In searching for the foundational Language X of the Indus Valley Civilization, Dr Mohan draws comparisons between Sanskrit, prakrits, and the modern languages of Punjabi and Sindhi which have emerged from the northwest of the subcontinent. The features she discusses are retroflexion (d versus ḍ as in ‘daant’ and ‘ḍaant’), aspiration (both voiced and voiceless as in bh and th), word order (typically Subject-Object-Verb in Indic languages), light verbs (an Indian love for nouns instead), ergativity and gender (verb agreement with subjects and objects within grammar structures), compound verbs (regularly found in Tibeto-Burman languages), reduplication (yes-yes I know this sentence is becoming too long), and honorifics (thank you for reading, ji). Indian English is a prakrit too: linear language recalibrated by people who belong to cyclical times. 

“Was this the sort of social hierarchy the Indus Valley people would have had, a civilization with no temples or palaces?” When we see how Language X lines up on the eight parameters listed above with Tamil in the southern peninsula, the language isolate Burushaski deep in the Karakoram mountains, and the geographically isolated pastoralist Brahui of Balochistan—“A big surprise is how similar Burushaski, Brahui and Tamil look in terms of these features, how much of a resemblance you find when you are not looking at the words themselves or the fine morphological details that make Burushaski such an enigma. Language X comes across as a Dravidian-type language that has Burushaski-style ergativity, an early form of ergativity that simply had markers in all tenses on the subject-as-agent, in sentences with direct objects, and without the flips in alignment that you get in the modern languages of the area that tell of Sanskrit and prakrit influence… Connecting the dots, we could also imagine that Language X would have done its verbs as stems with agreement markers, the way that Tamil, Burushaski and Munda languages do, with person markers for and you, but gender markers for he, she and it.

Modern boundaries maintain and destroy complex multilingual histories. In India today, bilingualism has surrendered to a diglossia whose vocabulary is an Internet English percolating from oft-uncredited African American English. To censure a younger generation for stripping language would be unfair. “Brat” is often considered to be derived from the Celtic Old Irish “bratt” meaning “cloth” but could also have emerged from the Marathi-Bangla “vratyal brattyo” for “disobedient child”; “brat” today has different connotations for parents who use it to describe their wilful teenagers who use it to describe their wilful summers. “kamala IS brat,” tweeted British Indian-origin singer Charli XCX in 2024; the Indian-American presidential candidate Kamala Harris’s social media team changed their page backdrop to lime-green soon after to capitalize on this moment of popular culture. 

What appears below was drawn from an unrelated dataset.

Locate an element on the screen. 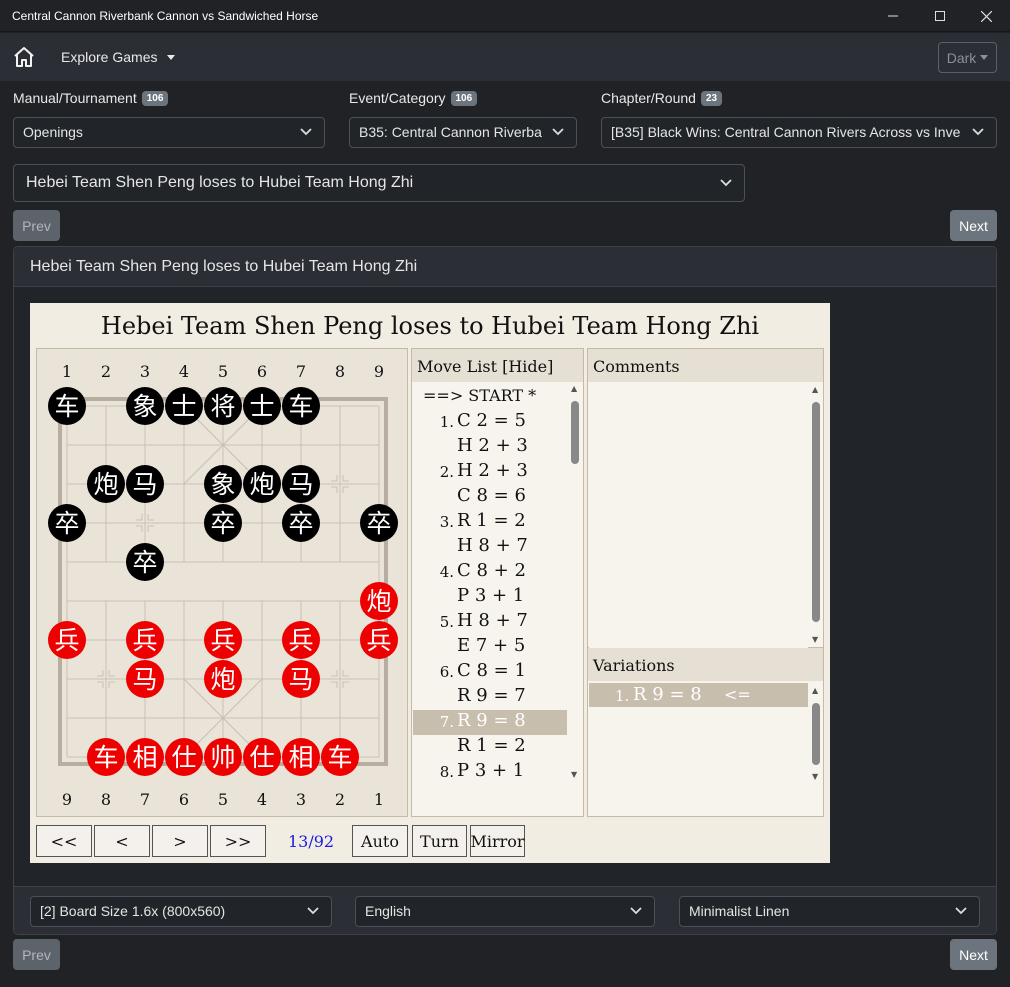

We are all migrants. As globalization accelerates again in this decade of large language machines, our accents are code-switching out of polyphonic plurality. “Some people feel embarrassed of speaking in their mother tongue because they think it’s a villager’s language; it doesn’t seem as polished as English or Hindi,” says YouTuber India in Pixels in a video on Awadhi. Hopefully this will not always be true. “Ganwaar” has become an insult in the same way as being reminded of your auqaat. But time could return these words to their origins. In the meanwhile, the song of language echoes — discordant, eternal, re-sounding in the stillness of yesterday and tomorrow.